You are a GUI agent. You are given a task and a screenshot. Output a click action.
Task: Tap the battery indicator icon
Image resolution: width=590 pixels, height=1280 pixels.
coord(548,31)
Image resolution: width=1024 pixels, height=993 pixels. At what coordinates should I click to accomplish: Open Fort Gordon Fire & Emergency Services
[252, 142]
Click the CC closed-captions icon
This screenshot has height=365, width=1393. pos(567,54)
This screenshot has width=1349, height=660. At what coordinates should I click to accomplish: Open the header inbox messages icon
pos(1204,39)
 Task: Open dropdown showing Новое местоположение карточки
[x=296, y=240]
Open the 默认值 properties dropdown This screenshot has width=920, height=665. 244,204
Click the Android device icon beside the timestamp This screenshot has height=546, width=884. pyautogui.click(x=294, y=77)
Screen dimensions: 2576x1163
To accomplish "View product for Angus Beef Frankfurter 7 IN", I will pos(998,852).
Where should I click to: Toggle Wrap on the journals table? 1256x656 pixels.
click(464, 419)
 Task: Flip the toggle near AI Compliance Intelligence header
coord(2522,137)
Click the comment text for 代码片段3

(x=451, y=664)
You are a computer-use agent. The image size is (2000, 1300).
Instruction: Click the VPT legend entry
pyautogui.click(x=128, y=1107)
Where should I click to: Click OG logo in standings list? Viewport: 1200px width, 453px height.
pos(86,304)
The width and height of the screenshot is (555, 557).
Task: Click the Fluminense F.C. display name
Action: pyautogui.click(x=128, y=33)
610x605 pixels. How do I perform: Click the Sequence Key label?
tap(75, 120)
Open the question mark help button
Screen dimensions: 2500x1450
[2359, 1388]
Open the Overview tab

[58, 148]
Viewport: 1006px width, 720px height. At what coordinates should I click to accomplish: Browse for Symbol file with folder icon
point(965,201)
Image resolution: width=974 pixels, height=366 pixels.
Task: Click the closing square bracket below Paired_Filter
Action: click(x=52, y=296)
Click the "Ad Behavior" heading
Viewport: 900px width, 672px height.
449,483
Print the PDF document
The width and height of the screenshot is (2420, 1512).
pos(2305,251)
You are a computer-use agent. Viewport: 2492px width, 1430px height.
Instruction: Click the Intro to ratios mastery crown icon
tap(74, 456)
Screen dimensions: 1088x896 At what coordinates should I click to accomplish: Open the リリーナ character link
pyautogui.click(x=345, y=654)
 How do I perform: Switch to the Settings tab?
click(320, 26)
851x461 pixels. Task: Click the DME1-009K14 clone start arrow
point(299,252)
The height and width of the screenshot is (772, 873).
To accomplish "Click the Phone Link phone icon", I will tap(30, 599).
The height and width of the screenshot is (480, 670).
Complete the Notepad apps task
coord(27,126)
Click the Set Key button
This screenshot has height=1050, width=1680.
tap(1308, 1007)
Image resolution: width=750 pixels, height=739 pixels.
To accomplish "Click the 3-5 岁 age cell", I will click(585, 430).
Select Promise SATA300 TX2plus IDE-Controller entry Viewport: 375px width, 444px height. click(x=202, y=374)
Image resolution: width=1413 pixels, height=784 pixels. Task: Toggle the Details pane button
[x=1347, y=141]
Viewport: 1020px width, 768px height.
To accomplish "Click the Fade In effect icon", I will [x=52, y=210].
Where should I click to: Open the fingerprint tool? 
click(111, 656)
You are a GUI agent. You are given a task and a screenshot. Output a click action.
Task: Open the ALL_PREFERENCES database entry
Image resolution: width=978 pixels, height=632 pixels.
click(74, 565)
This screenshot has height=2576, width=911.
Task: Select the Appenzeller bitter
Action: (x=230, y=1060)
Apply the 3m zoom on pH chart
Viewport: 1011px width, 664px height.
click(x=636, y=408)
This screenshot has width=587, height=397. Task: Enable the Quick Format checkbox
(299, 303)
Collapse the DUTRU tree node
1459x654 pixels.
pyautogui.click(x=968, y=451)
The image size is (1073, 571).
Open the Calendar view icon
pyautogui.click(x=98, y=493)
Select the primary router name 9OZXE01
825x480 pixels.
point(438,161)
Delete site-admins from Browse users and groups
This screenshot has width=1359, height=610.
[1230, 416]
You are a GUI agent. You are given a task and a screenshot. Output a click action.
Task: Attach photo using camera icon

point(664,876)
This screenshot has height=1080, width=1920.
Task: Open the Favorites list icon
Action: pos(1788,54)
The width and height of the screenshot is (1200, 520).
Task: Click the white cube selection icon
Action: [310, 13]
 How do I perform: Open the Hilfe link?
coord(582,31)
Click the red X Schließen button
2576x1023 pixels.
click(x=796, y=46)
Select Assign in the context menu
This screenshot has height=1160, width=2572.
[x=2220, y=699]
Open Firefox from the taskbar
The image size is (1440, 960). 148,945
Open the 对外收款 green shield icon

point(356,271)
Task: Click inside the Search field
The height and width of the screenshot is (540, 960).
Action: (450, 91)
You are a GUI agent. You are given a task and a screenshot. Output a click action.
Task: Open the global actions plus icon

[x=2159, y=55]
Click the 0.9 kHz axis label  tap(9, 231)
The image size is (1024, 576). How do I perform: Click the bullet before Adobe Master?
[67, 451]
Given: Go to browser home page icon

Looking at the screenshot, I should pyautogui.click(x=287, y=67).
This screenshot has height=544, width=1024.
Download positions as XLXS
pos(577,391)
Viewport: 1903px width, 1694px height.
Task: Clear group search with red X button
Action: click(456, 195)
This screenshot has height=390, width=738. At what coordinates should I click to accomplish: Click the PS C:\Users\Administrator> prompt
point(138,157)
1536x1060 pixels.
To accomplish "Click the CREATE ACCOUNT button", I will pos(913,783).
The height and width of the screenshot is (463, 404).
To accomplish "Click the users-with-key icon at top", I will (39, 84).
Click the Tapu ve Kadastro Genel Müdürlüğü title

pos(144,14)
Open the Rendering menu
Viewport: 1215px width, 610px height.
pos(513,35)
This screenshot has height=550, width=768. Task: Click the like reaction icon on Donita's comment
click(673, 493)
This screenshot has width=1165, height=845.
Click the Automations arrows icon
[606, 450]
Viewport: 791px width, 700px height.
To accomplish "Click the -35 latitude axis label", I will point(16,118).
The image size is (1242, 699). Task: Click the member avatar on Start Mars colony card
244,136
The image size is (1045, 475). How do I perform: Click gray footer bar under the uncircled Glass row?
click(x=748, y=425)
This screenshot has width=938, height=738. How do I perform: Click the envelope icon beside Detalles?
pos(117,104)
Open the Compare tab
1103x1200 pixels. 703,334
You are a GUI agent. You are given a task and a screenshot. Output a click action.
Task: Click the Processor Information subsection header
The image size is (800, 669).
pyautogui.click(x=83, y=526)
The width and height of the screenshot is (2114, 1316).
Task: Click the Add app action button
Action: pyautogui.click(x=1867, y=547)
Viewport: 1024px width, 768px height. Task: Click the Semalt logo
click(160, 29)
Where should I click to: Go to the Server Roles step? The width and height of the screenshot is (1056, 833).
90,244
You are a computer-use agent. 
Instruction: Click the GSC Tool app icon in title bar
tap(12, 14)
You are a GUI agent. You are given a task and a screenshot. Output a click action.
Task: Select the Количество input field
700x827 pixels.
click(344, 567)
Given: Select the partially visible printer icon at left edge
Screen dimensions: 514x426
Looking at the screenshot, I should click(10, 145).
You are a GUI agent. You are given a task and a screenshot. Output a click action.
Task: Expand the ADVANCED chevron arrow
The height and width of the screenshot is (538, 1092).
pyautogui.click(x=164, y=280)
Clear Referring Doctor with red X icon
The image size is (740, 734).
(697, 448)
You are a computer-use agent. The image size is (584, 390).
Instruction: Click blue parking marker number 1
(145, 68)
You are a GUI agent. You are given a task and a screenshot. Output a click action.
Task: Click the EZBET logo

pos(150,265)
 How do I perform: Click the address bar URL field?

++++++

Exercise instructions
Please rewrite every line of the rows above as a Markdown table with two columns, No. and Line. Number the lines in order and leave out the blank ones.

Exercise response
| No. | Line |
|---|---|
| 1 | You are a GUI agent. You are given a task and a screenshot. Output a click action. |
| 2 | Task: Tap the battery indicator icon |
| 3 | Image resolution: width=590 pixels, height=1280 pixels. |
| 4 | coord(548,31) |
| 5 | Image resolution: width=1024 pixels, height=993 pixels. At what coordinates should I click to accomplish: Open Fort Gordon Fire & Emergency Services |
| 6 | [252, 142] |
| 7 | Click the CC closed-captions icon |
| 8 | This screenshot has height=365, width=1393. pos(567,54) |
| 9 | This screenshot has width=1349, height=660. At what coordinates should I click to accomplish: Open the header inbox messages icon |
| 10 | pos(1204,39) |
| 11 |  Task: Open dropdown showing Новое местоположение карточки |
| 12 | [x=296, y=240] |
| 13 | Open the 默认值 properties dropdown This screenshot has width=920, height=665. 244,204 |
| 14 | Click the Android device icon beside the timestamp This screenshot has height=546, width=884. pyautogui.click(x=294, y=77) |
| 15 | Screen dimensions: 2576x1163 |
| 16 | To accomplish "View product for Angus Beef Frankfurter 7 IN", I will pos(998,852). |
| 17 | Where should I click to: Toggle Wrap on the journals table? 1256x656 pixels. |
| 18 | click(464, 419) |
| 19 |  Task: Flip the toggle near AI Compliance Intelligence header |
| 20 | coord(2522,137) |
| 21 | Click the comment text for 代码片段3 |
| 22 | (x=451, y=664) |
| 23 | You are a computer-use agent. The image size is (2000, 1300). |
| 24 | Instruction: Click the VPT legend entry |
| 25 | pyautogui.click(x=128, y=1107) |
| 26 | Where should I click to: Click OG logo in standings list? Viewport: 1200px width, 453px height. |
| 27 | pos(86,304) |
| 28 | The width and height of the screenshot is (555, 557). |
| 29 | Task: Click the Fluminense F.C. display name |
| 30 | Action: pyautogui.click(x=128, y=33) |
| 31 | 610x605 pixels. How do I perform: Click the Sequence Key label? |
| 32 | tap(75, 120) |
| 33 | Open the question mark help button |
| 34 | Screen dimensions: 2500x1450 |
| 35 | [2359, 1388] |
| 36 | Open the Overview tab |
| 37 | [58, 148] |
| 38 | Viewport: 1006px width, 720px height. At what coordinates should I click to accomplish: Browse for Symbol file with folder icon |
| 39 | point(965,201) |
| 40 | Image resolution: width=974 pixels, height=366 pixels. |
| 41 | Task: Click the closing square bracket below Paired_Filter |
| 42 | Action: click(x=52, y=296) |
| 43 | Click the "Ad Behavior" heading |
| 44 | Viewport: 900px width, 672px height. |
| 45 | 449,483 |
| 46 | Print the PDF document |
| 47 | The width and height of the screenshot is (2420, 1512). |
| 48 | pos(2305,251) |
| 49 | You are a computer-use agent. Viewport: 2492px width, 1430px height. |
| 50 | Instruction: Click the Intro to ratios mastery crown icon |
| 51 | tap(74, 456) |
| 52 | Screen dimensions: 1088x896 At what coordinates should I click to accomplish: Open the リリーナ character link |
| 53 | pyautogui.click(x=345, y=654) |
| 54 |  How do I perform: Switch to the Settings tab? |
| 55 | click(320, 26) |
| 56 | 851x461 pixels. Task: Click the DME1-009K14 clone start arrow |
| 57 | point(299,252) |
| 58 | The height and width of the screenshot is (772, 873). |
| 59 | To accomplish "Click the Phone Link phone icon", I will tap(30, 599). |
| 60 | The height and width of the screenshot is (480, 670). |
| 61 | Complete the Notepad apps task |
| 62 | coord(27,126) |
| 63 | Click the Set Key button |
| 64 | This screenshot has height=1050, width=1680. |
| 65 | tap(1308, 1007) |
| 66 | Image resolution: width=750 pixels, height=739 pixels. |
| 67 | To accomplish "Click the 3-5 岁 age cell", I will click(585, 430). |
| 68 | Select Promise SATA300 TX2plus IDE-Controller entry Viewport: 375px width, 444px height. click(x=202, y=374) |
| 69 | Image resolution: width=1413 pixels, height=784 pixels. Task: Toggle the Details pane button |
| 70 | [x=1347, y=141] |
| 71 | Viewport: 1020px width, 768px height. |
| 72 | To accomplish "Click the Fade In effect icon", I will [x=52, y=210]. |
| 73 | Where should I click to: Open the fingerprint tool?  |
| 74 | click(111, 656) |
| 75 | You are a GUI agent. You are given a task and a screenshot. Output a click action. |
| 76 | Task: Open the ALL_PREFERENCES database entry |
| 77 | Image resolution: width=978 pixels, height=632 pixels. |
| 78 | click(74, 565) |
| 79 | This screenshot has height=2576, width=911. |
| 80 | Task: Select the Appenzeller bitter |
| 81 | Action: (x=230, y=1060) |
| 82 | Apply the 3m zoom on pH chart |
| 83 | Viewport: 1011px width, 664px height. |
| 84 | click(x=636, y=408) |
| 85 | This screenshot has width=587, height=397. Task: Enable the Quick Format checkbox |
| 86 | (299, 303) |
| 87 | Collapse the DUTRU tree node |
| 88 | 1459x654 pixels. |
| 89 | pyautogui.click(x=968, y=451) |
| 90 | The image size is (1073, 571). |
| 91 | Open the Calendar view icon |
| 92 | pyautogui.click(x=98, y=493) |
| 93 | Select the primary router name 9OZXE01 |
| 94 | 825x480 pixels. |
| 95 | point(438,161) |
| 96 | Delete site-admins from Browse users and groups |
| 97 | This screenshot has width=1359, height=610. |
| 98 | [1230, 416] |
| 99 | You are a GUI agent. You are given a task and a screenshot. Output a click action. |
| 100 | Task: Attach photo using camera icon |
| 101 | point(664,876) |
| 102 | This screenshot has height=1080, width=1920. |
| 103 | Task: Open the Favorites list icon |
| 104 | Action: pos(1788,54) |
| 105 | The width and height of the screenshot is (1200, 520). |
| 106 | Task: Click the white cube selection icon |
| 107 | Action: [310, 13] |
| 108 |  How do I perform: Open the Hilfe link? |
| 109 | coord(582,31) |
| 110 | Click the red X Schließen button |
| 111 | 2576x1023 pixels. |
| 112 | click(x=796, y=46) |
| 113 | Select Assign in the context menu |
| 114 | This screenshot has height=1160, width=2572. |
| 115 | [x=2220, y=699] |
| 116 | Open Firefox from the taskbar |
| 117 | The image size is (1440, 960). 148,945 |
| 118 | Open the 对外收款 green shield icon |
| 119 | point(356,271) |
| 120 | Task: Click inside the Search field |
| 121 | The height and width of the screenshot is (540, 960). |
| 122 | Action: (450, 91) |
| 123 | You are a GUI agent. You are given a task and a screenshot. Output a click action. |
| 124 | Task: Open the global actions plus icon |
| 125 | [x=2159, y=55] |
| 126 | Click the 0.9 kHz axis label  tap(9, 231) |
| 127 | The image size is (1024, 576). How do I perform: Click the bullet before Adobe Master? |
| 128 | [67, 451] |
| 129 | Given: Go to browser home page icon |
| 130 | Looking at the screenshot, I should pyautogui.click(x=287, y=67). |
| 131 | This screenshot has height=544, width=1024. |
| 132 | Download positions as XLXS |
| 133 | pos(577,391) |
| 134 | Viewport: 1903px width, 1694px height. |
| 135 | Task: Clear group search with red X button |
| 136 | Action: click(456, 195) |
| 137 | This screenshot has height=390, width=738. At what coordinates should I click to accomplish: Click the PS C:\Users\Administrator> prompt |
| 138 | point(138,157) |
| 139 | 1536x1060 pixels. |
| 140 | To accomplish "Click the CREATE ACCOUNT button", I will pos(913,783). |
| 141 | The height and width of the screenshot is (463, 404). |
| 142 | To accomplish "Click the users-with-key icon at top", I will (39, 84). |
| 143 | Click the Tapu ve Kadastro Genel Müdürlüğü title |
| 144 | pos(144,14) |
| 145 | Open the Rendering menu |
| 146 | Viewport: 1215px width, 610px height. |
| 147 | pos(513,35) |
| 148 | This screenshot has height=550, width=768. Task: Click the like reaction icon on Donita's comment |
| 149 | click(673, 493) |
| 150 | This screenshot has width=1165, height=845. |
| 151 | Click the Automations arrows icon |
| 152 | [606, 450] |
| 153 | Viewport: 791px width, 700px height. |
| 154 | To accomplish "Click the -35 latitude axis label", I will point(16,118). |
| 155 | The image size is (1242, 699). Task: Click the member avatar on Start Mars colony card |
| 156 | 244,136 |
| 157 | The image size is (1045, 475). How do I perform: Click gray footer bar under the uncircled Glass row? |
| 158 | click(x=748, y=425) |
| 159 | This screenshot has width=938, height=738. How do I perform: Click the envelope icon beside Detalles? |
| 160 | pos(117,104) |
| 161 | Open the Compare tab |
| 162 | 1103x1200 pixels. 703,334 |
| 163 | You are a GUI agent. You are given a task and a screenshot. Output a click action. |
| 164 | Task: Click the Processor Information subsection header |
| 165 | The image size is (800, 669). |
| 166 | pyautogui.click(x=83, y=526) |
| 167 | The width and height of the screenshot is (2114, 1316). |
| 168 | Task: Click the Add app action button |
| 169 | Action: pyautogui.click(x=1867, y=547) |
| 170 | Viewport: 1024px width, 768px height. Task: Click the Semalt logo |
| 171 | click(160, 29) |
| 172 | Where should I click to: Go to the Server Roles step? The width and height of the screenshot is (1056, 833). |
| 173 | 90,244 |
| 174 | You are a computer-use agent.  |
| 175 | Instruction: Click the GSC Tool app icon in title bar |
| 176 | tap(12, 14) |
| 177 | You are a GUI agent. You are given a task and a screenshot. Output a click action. |
| 178 | Task: Select the Количество input field |
| 179 | 700x827 pixels. |
| 180 | click(344, 567) |
| 181 | Given: Select the partially visible printer icon at left edge |
| 182 | Screen dimensions: 514x426 |
| 183 | Looking at the screenshot, I should click(10, 145). |
| 184 | You are a GUI agent. You are given a task and a screenshot. Output a click action. |
| 185 | Task: Expand the ADVANCED chevron arrow |
| 186 | The height and width of the screenshot is (538, 1092). |
| 187 | pyautogui.click(x=164, y=280) |
| 188 | Clear Referring Doctor with red X icon |
| 189 | The image size is (740, 734). |
| 190 | (697, 448) |
| 191 | You are a computer-use agent. The image size is (584, 390). |
| 192 | Instruction: Click blue parking marker number 1 |
| 193 | (145, 68) |
| 194 | You are a GUI agent. You are given a task and a screenshot. Output a click action. |
| 195 | Task: Click the EZBET logo |
| 196 | pos(150,265) |
| 197 |  How do I perform: Click the address bar URL field? |